ABSTRACT
Nanopore-based single-molecule sequencing techniques exploit ionic current steps produced as biomolecules pass through a pore to reconstruct properties of the sequence. A key task in analyzing complex nanopore data is discovering the boundaries between these steps, which has traditionally been done in research labs by hand. We present an automated method of analyzing nanopore data, by detecting regions of ionic current corresponding to the translocation of a biomolecule, and then segmenting the region. The segmenter uses a divide-and-conquer method to recursively discover boundary points, with an implementation that works several times faster than real time and that can handle low-pass filtered signals.
INTRODUCTION
Nanopore devices consist of a tiny hole in an insulating barrier separating two wells containing salt solution, often a single protein porin inserted into a lipid bilayer (Kasianowicz et al, 1996). As a voltage is applied, ions pass through the nanopore, and ionic current readings are recorded by electrodes on either side of the bilayer. Biomolecules translocate through the nanopore, blocking the passage of ions and causing the ionic current to fluctuate in a sequence specific manner. The translocation of a biomolecule is usually mediated by an enzyme, which slows the passage of the biomolecule considerably, and gives it a stepwise quality (Cherf et al, 2012). This stepwise signal has a large noise added to it, which can be modeled as independent samples from a Gaussian distribution.
Two tasks that lend themselves to automation are the detection of translocation events and the segmentation of these events into steps that correspond to the stepwise movement of the biomolecule through the nanopore. Segmentation can be complicated by adjacent segments having similar ionic current, with the change being substantially less than the additive noise. A good segmentation technique must be able to distinguish these segments from each other, while not oversegmenting on noise.
The recorded ionic current from nanopore experiments is typically filtered to remove high-frequency noise before digitizing (Maitra et al, 2012; Nivala et al, 2013; Quanjun et al, 2012; Venta et al, 2013). When a signal is filtered, samples are replaced with samples that are influenced by the surrounding samples, making the noise no longer independent. Although we started with the simplifying assumption of independence, we have extended the method to handle signals filtered using a low-pass filter with an arbitrary cutoff frequency.
Currently, the analysis of nanopore data typically involves either summary statistics of a whole event (Manrao et al, 2011; Olasagasti et al, 2010; Sathe et al, 2011), such as duration and mean current, or segmentation performed by hand (Laszlo et al, 2013; Schreiber et al, 2013). Segmentation done by hand involves arbitrary decisions about whether a transition occurred when segmenting noisy signals and can introduce bias into the results. While it is true that the recent Oxford MinION device has a fully automated segmentation algorithm, it is proprietary and thus difficult to compare against. We introduce a simple rule-based parser to detect events and a recursive segmenter which takes into account low-pass filtration with an arbitrary cutoff frequency.
1 EVENT DETECTION
Data from nanopore experiments is recorded as a time series of ionic current.
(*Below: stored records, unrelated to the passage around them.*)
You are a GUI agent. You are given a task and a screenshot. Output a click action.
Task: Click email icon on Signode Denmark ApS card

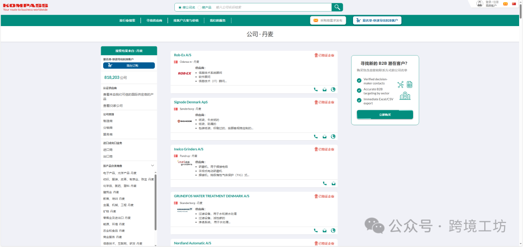324,136
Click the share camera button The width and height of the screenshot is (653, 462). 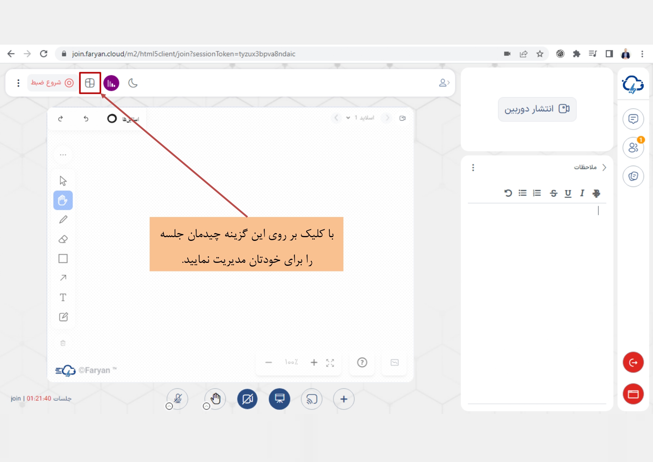tap(537, 109)
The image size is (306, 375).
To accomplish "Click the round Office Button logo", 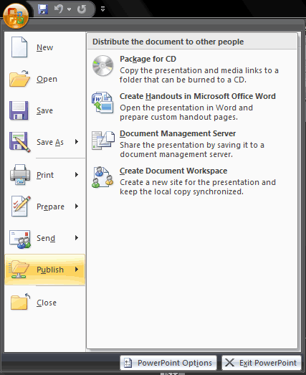I will click(x=16, y=16).
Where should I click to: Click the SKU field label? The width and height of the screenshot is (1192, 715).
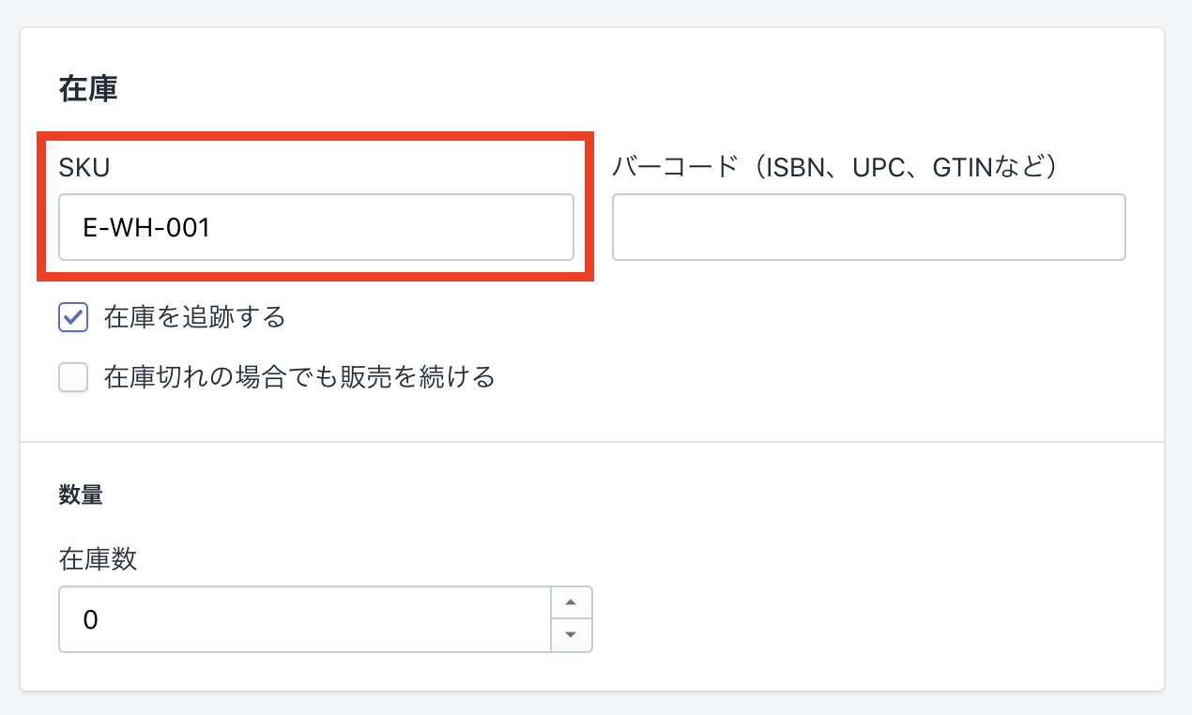[x=84, y=167]
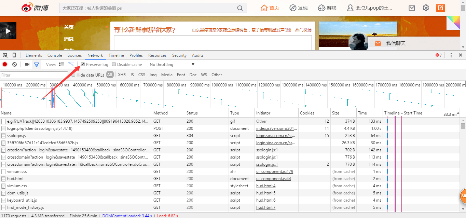Screen dimensions: 466x218
Task: Toggle the filter funnel icon
Action: coord(37,64)
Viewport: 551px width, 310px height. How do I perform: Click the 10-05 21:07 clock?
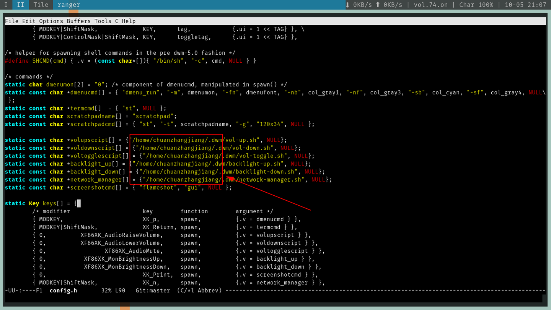(x=525, y=5)
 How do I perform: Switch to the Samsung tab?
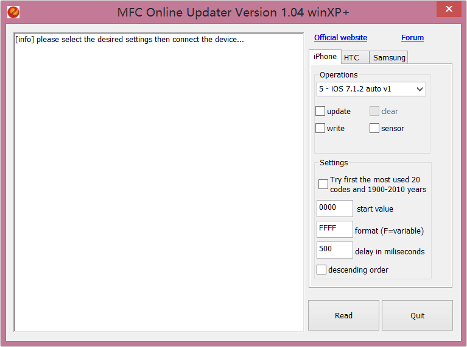pyautogui.click(x=389, y=58)
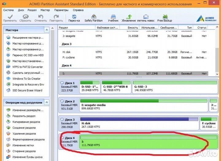Image resolution: width=221 pixels, height=161 pixels.
Task: Choose Форматирование раздела operation
Action: pos(28,140)
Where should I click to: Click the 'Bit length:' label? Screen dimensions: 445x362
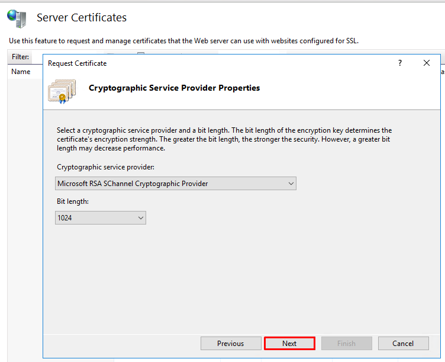(x=73, y=201)
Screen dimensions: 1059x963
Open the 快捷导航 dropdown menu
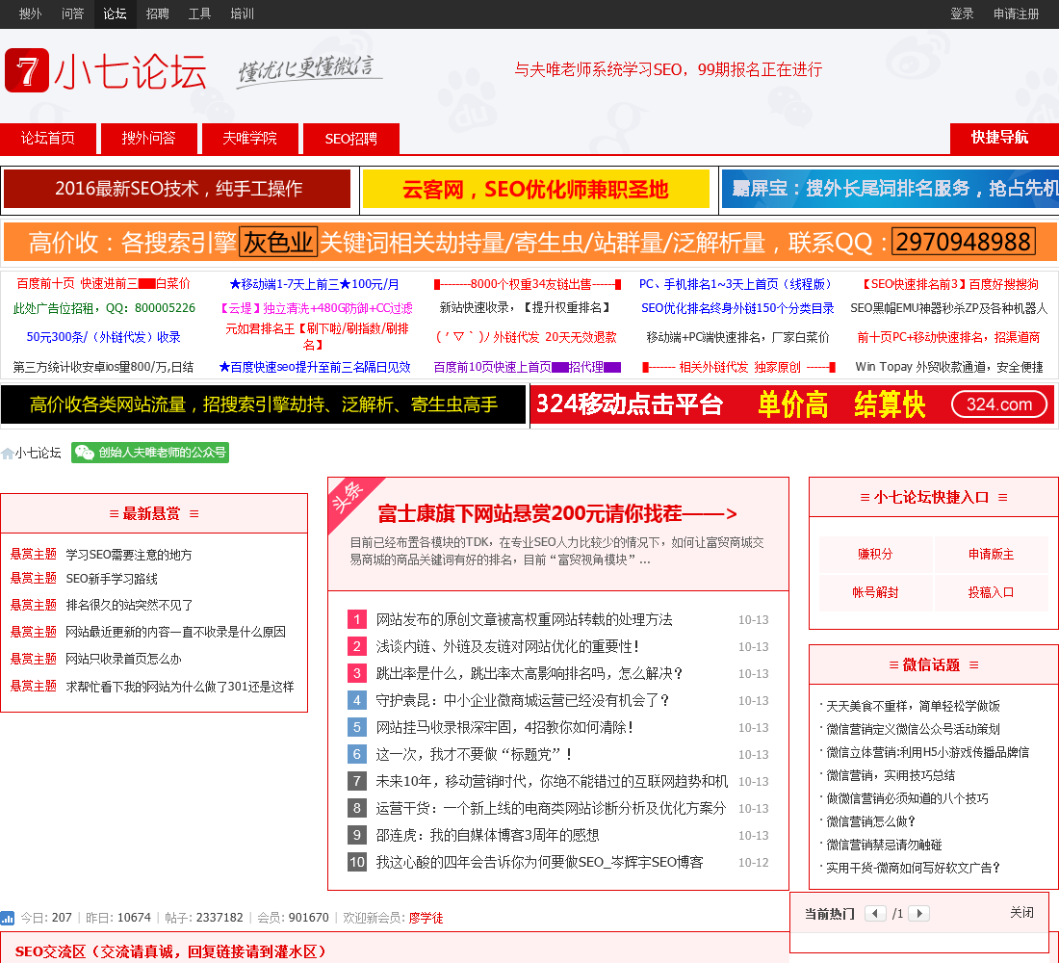(999, 138)
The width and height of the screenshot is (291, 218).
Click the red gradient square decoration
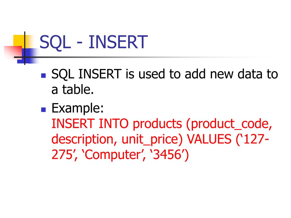(x=13, y=52)
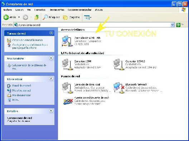Collapse the Detalles panel

(x=51, y=111)
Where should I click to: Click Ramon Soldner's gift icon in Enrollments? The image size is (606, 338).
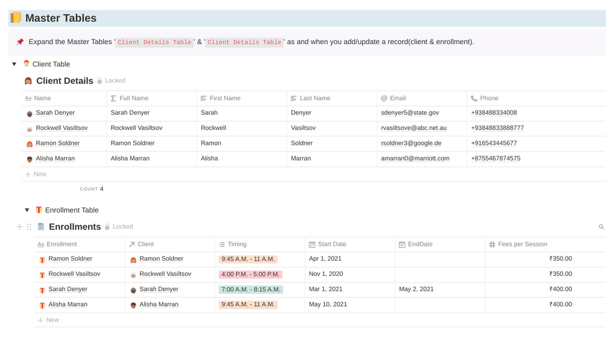click(x=42, y=260)
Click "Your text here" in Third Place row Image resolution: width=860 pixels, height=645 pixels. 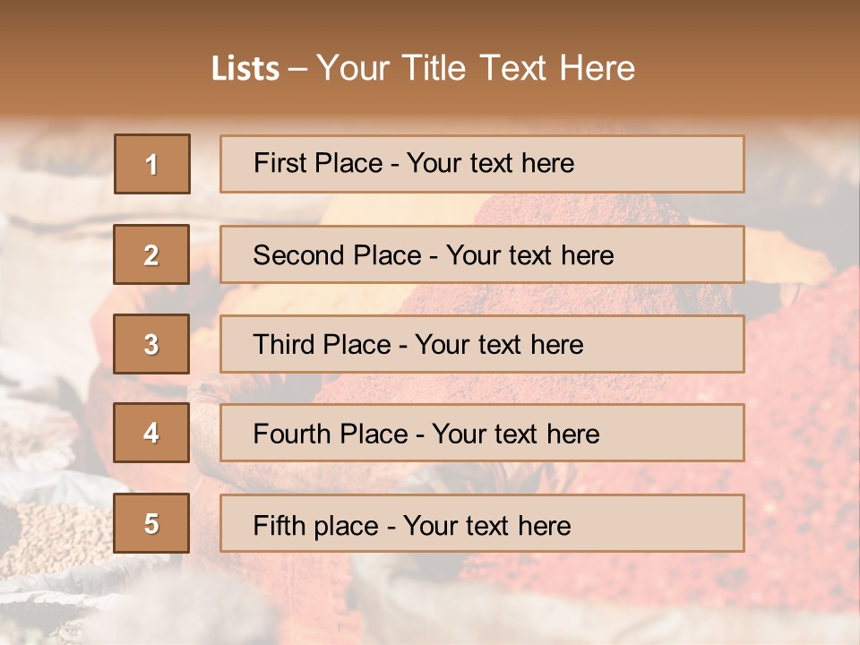tap(499, 345)
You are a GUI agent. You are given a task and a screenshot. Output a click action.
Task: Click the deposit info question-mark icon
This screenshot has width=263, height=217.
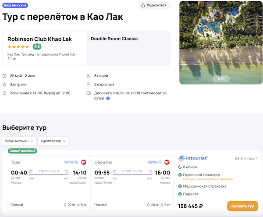pyautogui.click(x=108, y=98)
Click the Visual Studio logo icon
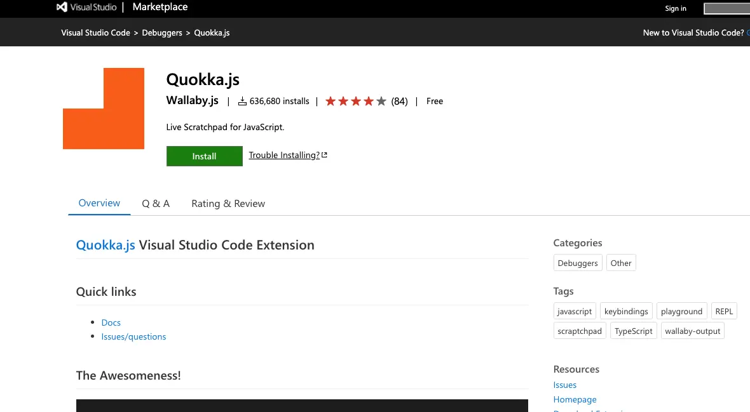This screenshot has height=412, width=750. pyautogui.click(x=62, y=7)
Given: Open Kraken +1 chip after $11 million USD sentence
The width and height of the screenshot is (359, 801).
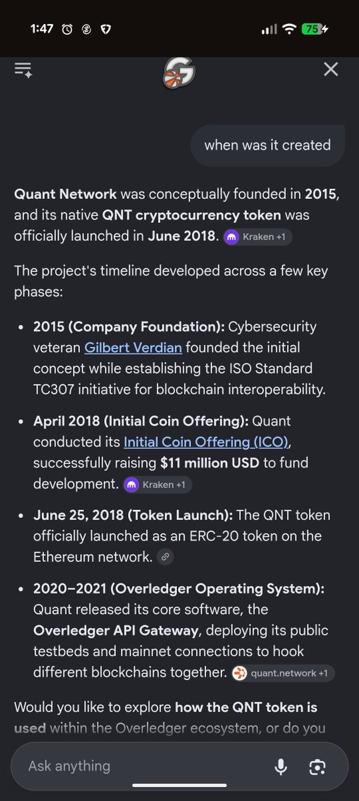Looking at the screenshot, I should point(158,485).
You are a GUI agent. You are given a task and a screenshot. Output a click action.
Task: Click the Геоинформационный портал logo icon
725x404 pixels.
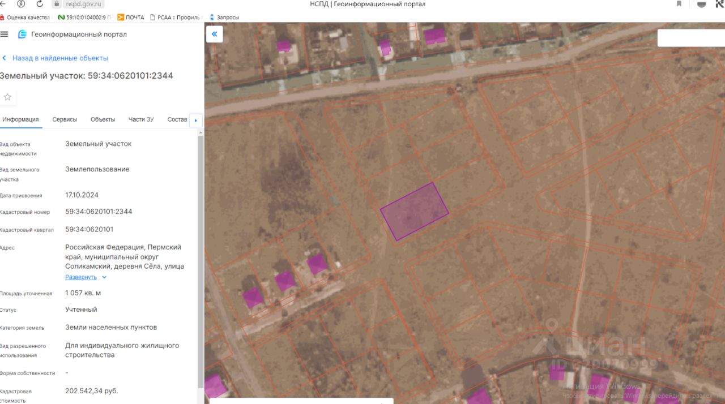pos(23,35)
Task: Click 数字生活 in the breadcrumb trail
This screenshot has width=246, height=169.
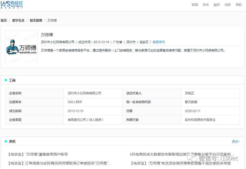Action: click(18, 20)
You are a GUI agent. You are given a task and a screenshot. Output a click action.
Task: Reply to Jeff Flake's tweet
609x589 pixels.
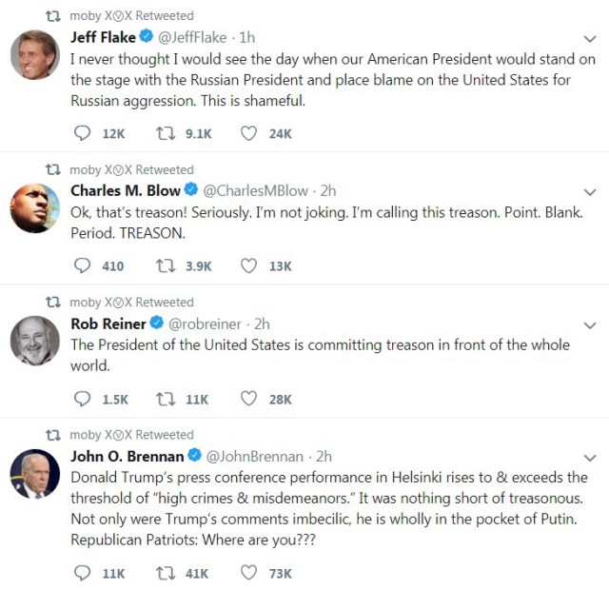point(82,134)
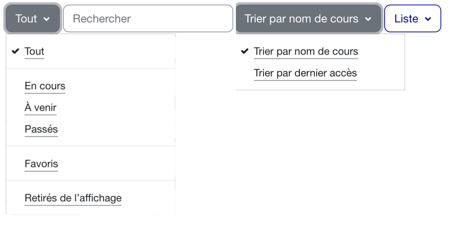The width and height of the screenshot is (450, 232).
Task: Collapse the Tout filter dropdown button
Action: [x=32, y=19]
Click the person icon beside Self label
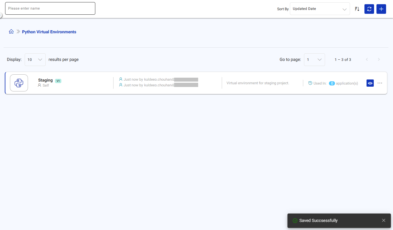The image size is (393, 230). (x=39, y=85)
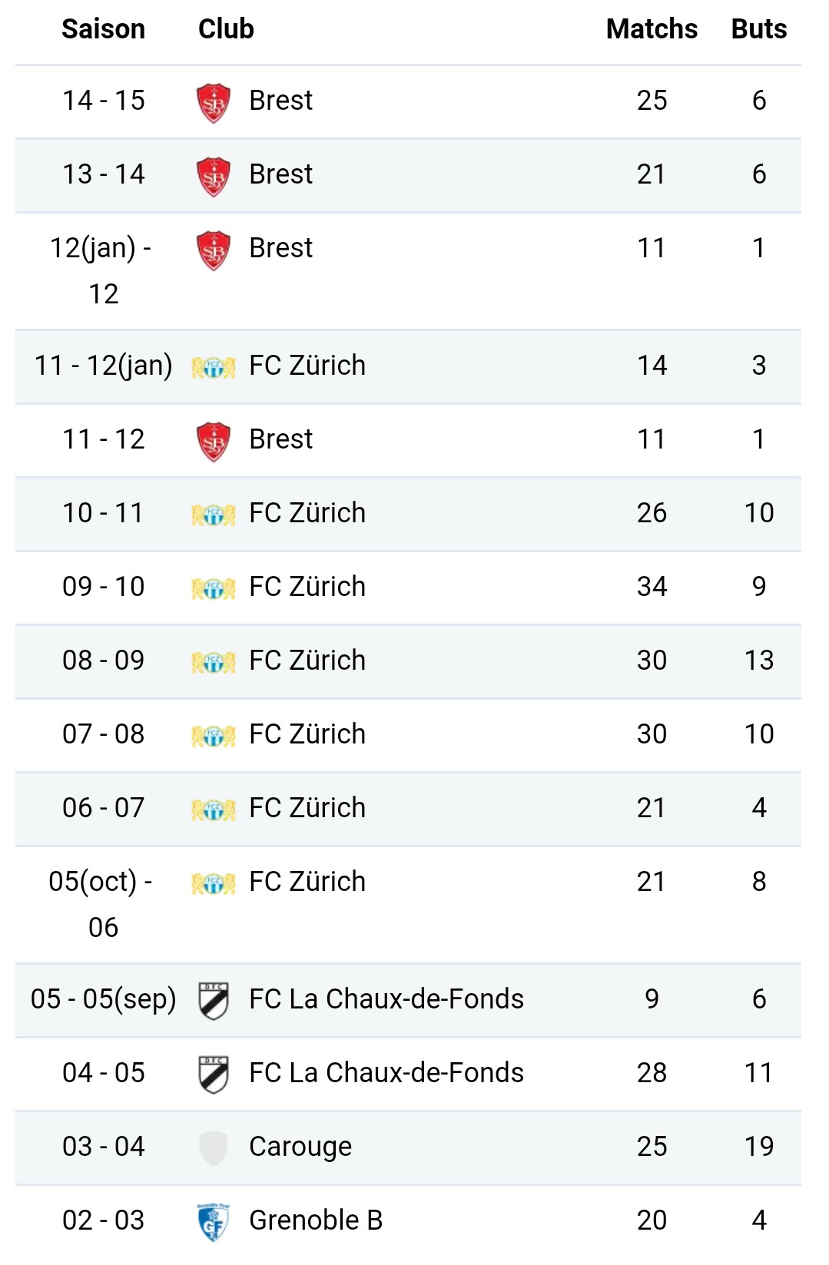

A simple model describes the data as coming from one of two states: open-channel where nothing is passing through the nanopore, and the ionic current levels are high, or event, where something is passing through the nanopore, and the ionic current levels are lowered.
The sharp transitions between the two states makes a rule-based parser appropriate, where an event is identified as a region of ionic current below a threshold. An example of an ionic current trace is shown in Fig. 1, with a red bar showing the threshold of 90 pA used.
Simple thresholding results in many uninformative events, falling into two classes: transient events, corresponding to the translocation of molecules without an enzyme slowing them down; and blockage events, where the movement of the biomolecule through the nanopore has stalled, and the pore was cleared by reversing the voltage bias. Transient events can be identified by their very short duration, and blockage events by the transient negative ionic current that clears the pore. A minimum duration threshold and a minimum current threshold are used to remove the uninformative events. While many events are initially identified in Fig. 1a and colored purple, only the single teal-colored event is accepted.
2 SEGMENTATION
2.1 Sample Scoring
While some nanopore analyses focus on summary statistics (such as mean current, duration, or rms noise) of a complete translocation event, others require summary statistics for each of the individual ionic current segments which make up the event. To compute these statistics, the boundaries between adjacent segments must be identified. An automated segmentation method must be able to identify these boundaries even when adjacent segments are not very different.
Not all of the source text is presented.